> _Tasks to complete_:
(a) Answer these about the article below on the Iranian lawmakers' terms for the nuclear accord:
(i) How many lawmakers signed the statement, and out of what total?
(ii) In what year did the United States leave the agreement?
(iii) In which city have the indirect talks been held?
(b) Which distinct numbers appear in the article below on the Iranian lawmakers' terms for the nuclear accord? List each one once.

> _Document segment_:
----

Iranian MPs set terms for reviving 2015 nuke accord

TEHRAN: Iranian lawmakers have set conditions for the revival of a 2015 nuclear pact, including legal guarantees approved by the US Congress that Washington would not quit it, Iranian State media reported on Sunday.
Iran and the United States have engaged in indirect talks in Vienna over the past year to revive the 2015 nuclear agreement between Tehran and world powers which then-US President Donald Trump left in 2018 and Iran subsequently violated by ramping up its nuclear programme.
Negotiations have now stalled as Tehran and Washington blame each other for failing to take the necessary political decisions to settle the remaining issues.
Imposing such conditions at a crucial time could endanger a final agreement by restricting negotiators’ room to manoeuvre in the talks.
“The United States should give legal guarantees, approved by its … Congress, that it will not exit the pact again,” Iranian news agency quoted a statement signed by 250 lawmakers out of a total of 290.
The letter also said that under a revived pact the United States should not be able to “use pretexts to trigger the snapback mechanism”, under which sanctions on Iran would be immediately reinstated, the Iranian media reported.

----

> _Information shown_:
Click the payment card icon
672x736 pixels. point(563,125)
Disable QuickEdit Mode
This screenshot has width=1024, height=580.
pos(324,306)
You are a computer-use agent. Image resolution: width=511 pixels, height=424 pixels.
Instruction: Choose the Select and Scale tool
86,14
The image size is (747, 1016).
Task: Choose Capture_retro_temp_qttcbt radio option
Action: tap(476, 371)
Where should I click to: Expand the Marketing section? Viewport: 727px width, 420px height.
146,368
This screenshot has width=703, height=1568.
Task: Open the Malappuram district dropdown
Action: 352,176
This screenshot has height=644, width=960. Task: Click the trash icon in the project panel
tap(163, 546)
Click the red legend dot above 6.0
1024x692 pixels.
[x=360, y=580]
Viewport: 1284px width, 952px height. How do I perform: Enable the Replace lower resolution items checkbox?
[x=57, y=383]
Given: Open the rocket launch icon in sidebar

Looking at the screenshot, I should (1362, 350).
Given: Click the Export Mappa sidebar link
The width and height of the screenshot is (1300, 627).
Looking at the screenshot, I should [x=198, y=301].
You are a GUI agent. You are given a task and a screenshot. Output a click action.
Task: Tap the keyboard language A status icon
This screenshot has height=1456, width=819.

----

> _Solutions in order_:
(a)
(i) 250 out of 290
(ii) 2018
(iii) Vienna

(b) 2015, 2018, 250, 290